Exercise task » Copy the rows below from the line containing "How do I perform: Click the Tearoff" through the end of the rows, including the requests, and add 50 to every coordinate in the answers.
═════ Input material ═════
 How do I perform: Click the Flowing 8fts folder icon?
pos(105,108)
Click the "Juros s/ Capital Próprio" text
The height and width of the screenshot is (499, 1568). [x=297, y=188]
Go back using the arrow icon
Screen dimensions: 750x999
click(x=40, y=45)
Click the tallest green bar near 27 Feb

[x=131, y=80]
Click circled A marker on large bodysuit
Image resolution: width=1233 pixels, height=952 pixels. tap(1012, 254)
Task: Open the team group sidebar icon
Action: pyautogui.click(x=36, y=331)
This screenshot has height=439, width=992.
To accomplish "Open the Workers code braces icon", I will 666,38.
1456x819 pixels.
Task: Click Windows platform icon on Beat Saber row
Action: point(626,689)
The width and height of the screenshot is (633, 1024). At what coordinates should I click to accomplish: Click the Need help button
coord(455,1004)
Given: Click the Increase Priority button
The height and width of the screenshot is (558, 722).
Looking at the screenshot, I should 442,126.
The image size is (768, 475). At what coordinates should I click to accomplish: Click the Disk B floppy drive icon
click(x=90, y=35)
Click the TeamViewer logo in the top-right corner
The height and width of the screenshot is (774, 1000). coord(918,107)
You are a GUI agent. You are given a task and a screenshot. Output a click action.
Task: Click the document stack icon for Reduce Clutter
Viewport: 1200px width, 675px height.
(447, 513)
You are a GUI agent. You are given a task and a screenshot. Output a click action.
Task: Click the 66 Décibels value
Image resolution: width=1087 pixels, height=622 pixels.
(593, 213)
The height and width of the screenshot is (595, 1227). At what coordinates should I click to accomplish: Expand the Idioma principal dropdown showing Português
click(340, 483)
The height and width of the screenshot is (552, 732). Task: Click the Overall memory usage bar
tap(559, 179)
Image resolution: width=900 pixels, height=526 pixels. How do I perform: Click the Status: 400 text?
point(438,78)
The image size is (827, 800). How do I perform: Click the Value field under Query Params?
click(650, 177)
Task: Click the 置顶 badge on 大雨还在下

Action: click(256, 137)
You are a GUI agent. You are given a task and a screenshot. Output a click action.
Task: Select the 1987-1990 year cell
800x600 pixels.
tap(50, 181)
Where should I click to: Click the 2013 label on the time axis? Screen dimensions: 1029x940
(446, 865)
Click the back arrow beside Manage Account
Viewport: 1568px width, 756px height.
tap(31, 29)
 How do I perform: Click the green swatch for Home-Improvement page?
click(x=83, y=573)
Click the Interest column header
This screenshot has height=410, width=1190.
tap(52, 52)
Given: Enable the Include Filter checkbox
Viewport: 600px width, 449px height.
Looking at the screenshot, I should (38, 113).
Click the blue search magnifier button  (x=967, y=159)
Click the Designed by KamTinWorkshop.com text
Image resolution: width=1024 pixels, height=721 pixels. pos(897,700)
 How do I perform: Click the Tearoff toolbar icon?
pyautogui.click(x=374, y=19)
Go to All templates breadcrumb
═════
Final result »
 How do I perform: Click the Tearoff toolbar icon?
pyautogui.click(x=424, y=69)
Go to All templates breadcrumb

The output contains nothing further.